Die militärischen Erfolge der Organisation Islamischer Staat im Irak und in Syrien (Isis) sind unheimlich. Für viele Jugendlichen mögen sie aber auch beeindruckend klingen. Eine Reise in die Kriegsgebiete über die Türkei ist relativ leicht. Die Folge: Die Zahl der europäischen Gotteskrieger ist innerhalb einer Jahres regelrecht explodiert. Sie stieg von 600 im letzten Jahr auf 2000. Die selbsternannten Dschihadisten verlassen ihre sicheren Elternhäuser, um sich in den «heiligen Krieg» nach Syrien zu begeben.
Frankreich, Deutschland und Grossbritannien haben das Problem erkannt. Nun sollen Präventionsprogramme die Wende bringen. Die Angst vor radikalisierten Rückkehrern sitzt ihnen im Nacken. Als Allheilmittel wird die enge Überwachung propagiert.
Nur öffentliche Observation möglich
Auch die Schweiz kennt eine öffentliche Überwachung – das «Dschihadisten-Monitoring». Eine lückenlose Observation ist allerdings mit der schweizerischen Gesetzesgrundlage nicht möglich. Deshalb beschränkt sich das Bundesamt für Polizei (Fedpol) und der Nachrichtendienst des Bundes (NDB) auf die Beobachtung einschlägiger Websites und Foren. «Wir finden die Personen dann aufgrund ihrer IP-Adressen. So konnten rund 200 Personen ermittelt werden», erklärt Nachrichtendienst-Sprecher, Felix Endrich. Dann fängt die eigentliche Präventionsarbeit aber erst an.

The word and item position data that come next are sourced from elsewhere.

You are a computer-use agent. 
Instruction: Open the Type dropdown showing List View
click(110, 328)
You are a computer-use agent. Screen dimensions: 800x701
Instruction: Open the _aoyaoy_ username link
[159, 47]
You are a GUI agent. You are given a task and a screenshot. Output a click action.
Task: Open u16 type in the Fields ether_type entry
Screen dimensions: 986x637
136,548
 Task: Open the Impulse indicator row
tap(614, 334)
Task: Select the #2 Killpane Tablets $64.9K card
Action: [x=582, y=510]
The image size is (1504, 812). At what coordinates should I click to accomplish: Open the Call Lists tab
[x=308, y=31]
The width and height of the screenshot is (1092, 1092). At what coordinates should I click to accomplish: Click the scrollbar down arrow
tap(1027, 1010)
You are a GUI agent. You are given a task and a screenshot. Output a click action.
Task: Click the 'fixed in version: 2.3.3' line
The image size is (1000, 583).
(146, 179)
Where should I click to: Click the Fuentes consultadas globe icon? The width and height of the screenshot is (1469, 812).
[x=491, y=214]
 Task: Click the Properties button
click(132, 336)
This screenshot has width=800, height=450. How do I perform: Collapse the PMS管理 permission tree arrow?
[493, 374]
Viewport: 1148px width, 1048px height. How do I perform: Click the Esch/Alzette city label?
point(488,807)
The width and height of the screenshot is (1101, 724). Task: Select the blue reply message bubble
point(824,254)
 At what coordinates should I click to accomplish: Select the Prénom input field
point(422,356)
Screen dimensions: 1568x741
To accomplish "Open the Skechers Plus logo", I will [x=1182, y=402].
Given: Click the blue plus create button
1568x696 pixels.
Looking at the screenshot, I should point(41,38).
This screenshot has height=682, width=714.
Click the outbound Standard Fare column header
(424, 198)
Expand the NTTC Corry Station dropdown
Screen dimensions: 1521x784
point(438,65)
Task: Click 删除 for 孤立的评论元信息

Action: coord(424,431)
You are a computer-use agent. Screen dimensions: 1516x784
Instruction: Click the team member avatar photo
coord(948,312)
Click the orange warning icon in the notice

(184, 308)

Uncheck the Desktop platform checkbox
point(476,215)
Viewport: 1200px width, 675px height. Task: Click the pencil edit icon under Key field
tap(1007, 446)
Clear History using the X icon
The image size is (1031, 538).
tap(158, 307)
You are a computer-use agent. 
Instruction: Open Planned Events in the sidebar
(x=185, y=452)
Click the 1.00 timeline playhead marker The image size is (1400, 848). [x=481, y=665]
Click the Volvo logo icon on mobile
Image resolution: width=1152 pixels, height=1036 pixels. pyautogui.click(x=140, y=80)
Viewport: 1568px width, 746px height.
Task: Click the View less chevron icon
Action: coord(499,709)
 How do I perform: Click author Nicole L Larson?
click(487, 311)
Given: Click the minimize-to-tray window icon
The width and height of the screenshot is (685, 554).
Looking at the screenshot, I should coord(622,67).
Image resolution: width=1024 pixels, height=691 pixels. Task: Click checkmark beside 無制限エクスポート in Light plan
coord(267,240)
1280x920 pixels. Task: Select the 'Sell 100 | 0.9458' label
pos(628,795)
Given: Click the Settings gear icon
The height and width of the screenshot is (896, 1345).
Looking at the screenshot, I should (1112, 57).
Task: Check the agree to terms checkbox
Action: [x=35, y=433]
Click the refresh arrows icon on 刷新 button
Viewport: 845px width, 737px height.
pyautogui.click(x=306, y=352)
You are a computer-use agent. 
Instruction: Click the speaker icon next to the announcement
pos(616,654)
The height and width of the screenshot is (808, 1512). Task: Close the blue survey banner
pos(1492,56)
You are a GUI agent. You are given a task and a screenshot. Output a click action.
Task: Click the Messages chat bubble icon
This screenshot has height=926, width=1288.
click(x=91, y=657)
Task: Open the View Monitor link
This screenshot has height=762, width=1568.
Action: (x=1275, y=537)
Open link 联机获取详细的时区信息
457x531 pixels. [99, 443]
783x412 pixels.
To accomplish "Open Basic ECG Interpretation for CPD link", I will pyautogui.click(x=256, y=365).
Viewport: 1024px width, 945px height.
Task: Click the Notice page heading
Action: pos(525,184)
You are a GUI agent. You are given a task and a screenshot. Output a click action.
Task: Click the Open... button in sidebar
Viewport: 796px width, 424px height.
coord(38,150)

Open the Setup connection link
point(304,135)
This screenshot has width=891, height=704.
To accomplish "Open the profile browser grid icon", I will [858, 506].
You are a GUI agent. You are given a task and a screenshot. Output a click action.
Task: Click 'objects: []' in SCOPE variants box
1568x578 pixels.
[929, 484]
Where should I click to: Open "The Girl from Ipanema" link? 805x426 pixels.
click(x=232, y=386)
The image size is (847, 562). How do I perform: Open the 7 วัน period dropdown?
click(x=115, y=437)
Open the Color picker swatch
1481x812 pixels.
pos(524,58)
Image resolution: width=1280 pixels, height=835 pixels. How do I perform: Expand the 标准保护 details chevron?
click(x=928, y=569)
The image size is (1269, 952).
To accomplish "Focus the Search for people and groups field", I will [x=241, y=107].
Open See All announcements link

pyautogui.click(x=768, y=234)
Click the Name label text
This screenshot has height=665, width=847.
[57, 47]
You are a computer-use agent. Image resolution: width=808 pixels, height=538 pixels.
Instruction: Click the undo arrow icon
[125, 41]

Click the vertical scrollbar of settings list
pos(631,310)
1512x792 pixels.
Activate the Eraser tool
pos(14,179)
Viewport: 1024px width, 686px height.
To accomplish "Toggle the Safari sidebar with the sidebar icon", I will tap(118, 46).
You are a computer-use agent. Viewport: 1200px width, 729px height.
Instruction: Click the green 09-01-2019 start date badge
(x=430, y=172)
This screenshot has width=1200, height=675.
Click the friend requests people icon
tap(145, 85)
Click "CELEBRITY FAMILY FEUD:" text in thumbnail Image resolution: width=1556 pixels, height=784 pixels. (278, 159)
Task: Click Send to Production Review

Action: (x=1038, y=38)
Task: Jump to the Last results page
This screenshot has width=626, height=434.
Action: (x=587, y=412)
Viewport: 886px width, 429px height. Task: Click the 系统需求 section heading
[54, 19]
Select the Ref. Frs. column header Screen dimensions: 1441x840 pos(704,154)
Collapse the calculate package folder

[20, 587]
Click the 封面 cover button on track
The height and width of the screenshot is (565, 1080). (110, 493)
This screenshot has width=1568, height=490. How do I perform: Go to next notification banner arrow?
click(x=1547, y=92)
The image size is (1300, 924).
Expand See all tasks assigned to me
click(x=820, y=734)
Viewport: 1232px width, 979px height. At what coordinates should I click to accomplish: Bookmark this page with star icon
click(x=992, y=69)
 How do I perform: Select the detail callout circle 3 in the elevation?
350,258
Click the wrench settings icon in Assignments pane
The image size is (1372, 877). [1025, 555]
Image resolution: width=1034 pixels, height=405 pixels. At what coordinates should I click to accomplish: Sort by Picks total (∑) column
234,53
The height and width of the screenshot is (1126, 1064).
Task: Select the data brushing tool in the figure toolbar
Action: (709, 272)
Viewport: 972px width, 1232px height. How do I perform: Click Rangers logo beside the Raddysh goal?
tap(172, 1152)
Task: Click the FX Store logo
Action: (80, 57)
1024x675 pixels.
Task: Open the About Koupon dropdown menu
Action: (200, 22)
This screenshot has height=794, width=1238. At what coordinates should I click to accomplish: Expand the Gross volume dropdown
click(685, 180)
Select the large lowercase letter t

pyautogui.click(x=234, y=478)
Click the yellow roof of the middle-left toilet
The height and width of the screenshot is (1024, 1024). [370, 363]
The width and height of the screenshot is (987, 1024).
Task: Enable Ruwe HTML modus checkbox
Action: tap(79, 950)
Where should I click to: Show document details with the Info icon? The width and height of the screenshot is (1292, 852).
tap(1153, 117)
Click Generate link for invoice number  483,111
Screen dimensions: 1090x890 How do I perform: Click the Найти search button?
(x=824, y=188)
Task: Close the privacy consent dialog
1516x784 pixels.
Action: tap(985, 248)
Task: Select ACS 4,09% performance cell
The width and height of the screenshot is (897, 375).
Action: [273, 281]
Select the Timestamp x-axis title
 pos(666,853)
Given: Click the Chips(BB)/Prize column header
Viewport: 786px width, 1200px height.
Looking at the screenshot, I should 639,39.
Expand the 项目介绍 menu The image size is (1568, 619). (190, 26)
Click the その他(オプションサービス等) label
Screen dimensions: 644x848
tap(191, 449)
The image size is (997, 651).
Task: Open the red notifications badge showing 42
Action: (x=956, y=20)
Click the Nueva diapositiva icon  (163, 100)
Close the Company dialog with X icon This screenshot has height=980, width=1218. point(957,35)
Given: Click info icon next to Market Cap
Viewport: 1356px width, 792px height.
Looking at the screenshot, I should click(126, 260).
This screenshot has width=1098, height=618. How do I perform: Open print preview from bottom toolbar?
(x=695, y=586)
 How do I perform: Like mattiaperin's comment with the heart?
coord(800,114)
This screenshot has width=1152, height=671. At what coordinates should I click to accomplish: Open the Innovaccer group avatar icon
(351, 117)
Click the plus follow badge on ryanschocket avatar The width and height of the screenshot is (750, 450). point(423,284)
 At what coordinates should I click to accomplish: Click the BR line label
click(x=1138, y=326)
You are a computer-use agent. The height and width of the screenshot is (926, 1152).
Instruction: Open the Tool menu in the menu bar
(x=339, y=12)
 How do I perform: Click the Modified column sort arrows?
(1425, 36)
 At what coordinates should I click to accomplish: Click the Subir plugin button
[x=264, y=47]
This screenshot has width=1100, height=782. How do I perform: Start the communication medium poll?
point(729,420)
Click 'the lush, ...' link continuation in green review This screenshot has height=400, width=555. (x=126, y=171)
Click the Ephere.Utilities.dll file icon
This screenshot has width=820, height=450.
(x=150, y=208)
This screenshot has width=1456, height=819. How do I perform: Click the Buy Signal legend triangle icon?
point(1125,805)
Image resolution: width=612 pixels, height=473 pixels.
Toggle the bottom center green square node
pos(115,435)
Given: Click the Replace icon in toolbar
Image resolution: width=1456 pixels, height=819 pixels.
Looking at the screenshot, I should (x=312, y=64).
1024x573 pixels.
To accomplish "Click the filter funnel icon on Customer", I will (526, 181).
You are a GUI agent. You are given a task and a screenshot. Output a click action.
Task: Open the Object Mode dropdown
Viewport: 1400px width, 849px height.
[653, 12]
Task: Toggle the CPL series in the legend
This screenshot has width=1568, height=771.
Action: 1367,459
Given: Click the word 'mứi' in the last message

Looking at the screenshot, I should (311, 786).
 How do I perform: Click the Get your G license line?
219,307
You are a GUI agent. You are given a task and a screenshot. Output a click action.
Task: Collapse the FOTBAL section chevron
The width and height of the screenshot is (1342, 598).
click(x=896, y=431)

Diese Personen werden dann in Präventivgesprächen direkt angegangen. «Den Kontakt nehmen speziell geschulte Polizisten auf», sagt Endrich weiter. Werde ein Minderjähriger im Netz beobachtet, würden zunächst die Eltern beigezogen.
Eine Ausreise nach Syrien können wir weder verhindern noch verbieten.
Ist diese Strategie erfolgreich? «Vielfach reicht es schon, dass ein Polizist vorstellig wird. Der oder die Angesprochene werden sich erst dann bewusst, in welchem Umfeld sie sich bewegt haben. Dann merken sie: Ich bin aufgefallen und ziehen sich aus den Foren zurück.»
Wie viele Personen die Polizei bereits von einer Radikalisierung abgebracht hat, wollte Endrich nicht sagen. Er spricht aber von einer höheren zweistelligen Zahl. Ob die Gespräche wirklich wirksam sind, lässt sich aber nicht überprüfen. Denn: «Eine Ausreise nach Syrien können wir weder verhindern noch verbieten.»